# [Assignment]
Give back the lines below verbatim, omitting all pictures.

# [Supplied entries]
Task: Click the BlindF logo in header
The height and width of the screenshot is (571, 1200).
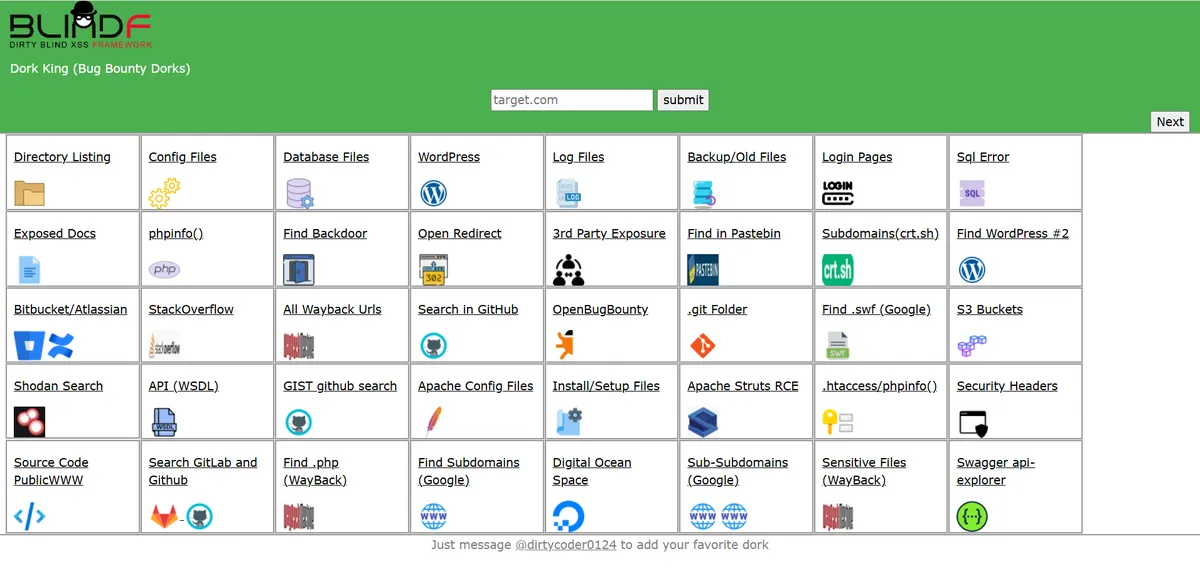Action: (80, 26)
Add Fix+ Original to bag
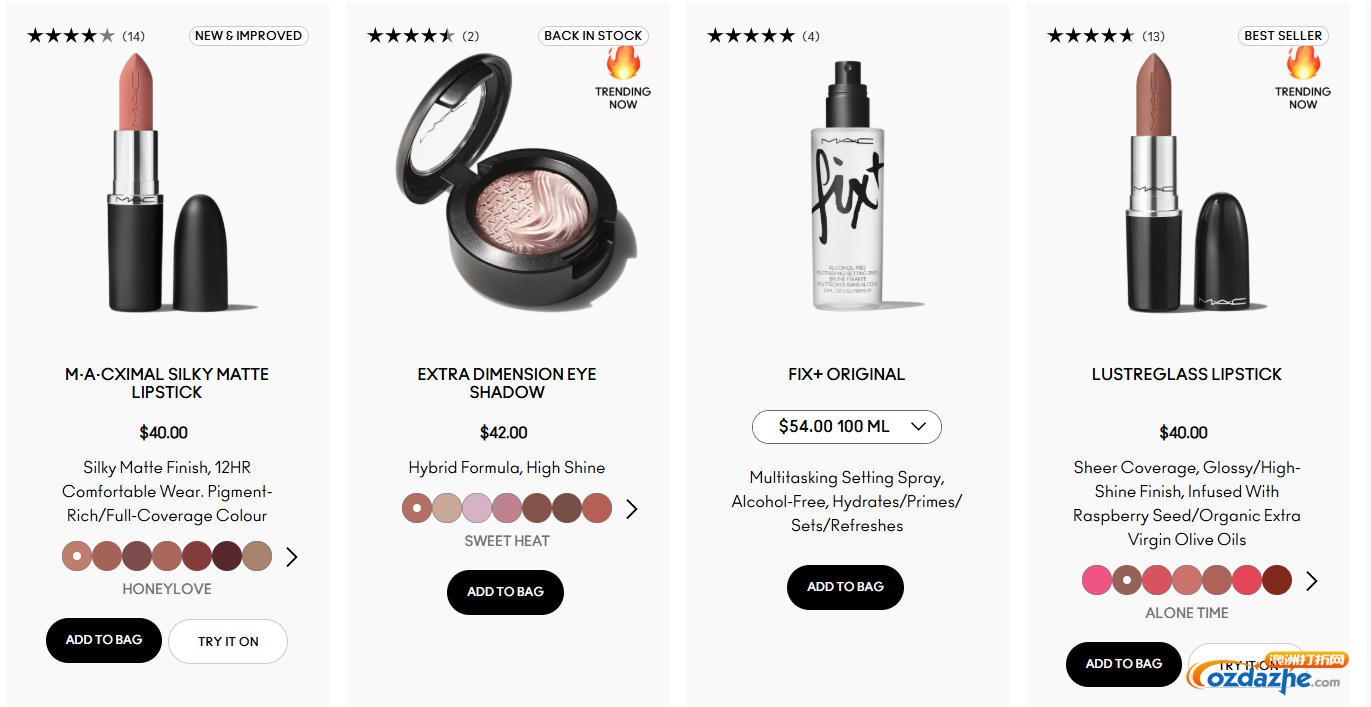 [x=845, y=587]
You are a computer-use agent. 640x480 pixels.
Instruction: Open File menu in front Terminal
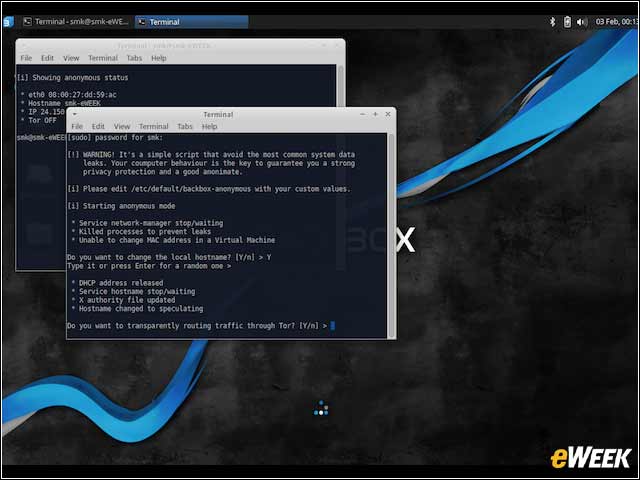click(77, 127)
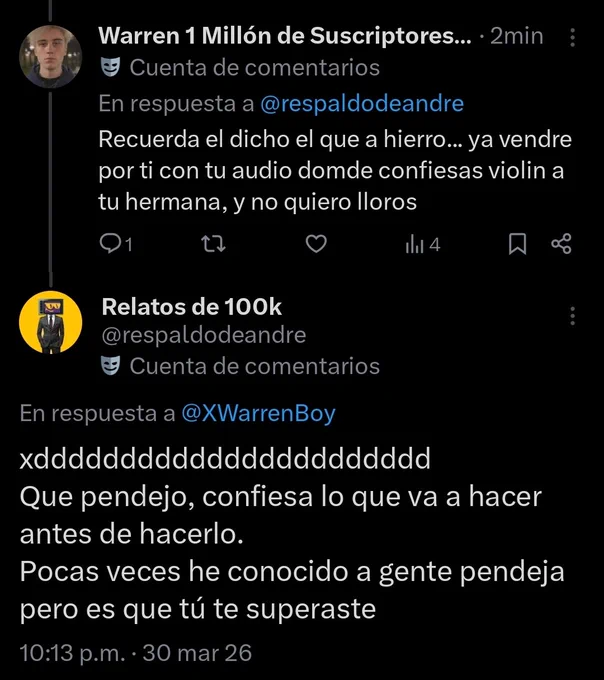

# [Result of this exercise]
Task: Click the BlindF logo in header
The height and width of the screenshot is (571, 1200).
Action: (80, 26)
Add Fix+ Original to bag
 [x=845, y=587]
You are a computer-use agent. 640x480 pixels.
Instruction: Open File menu in front Terminal
click(77, 127)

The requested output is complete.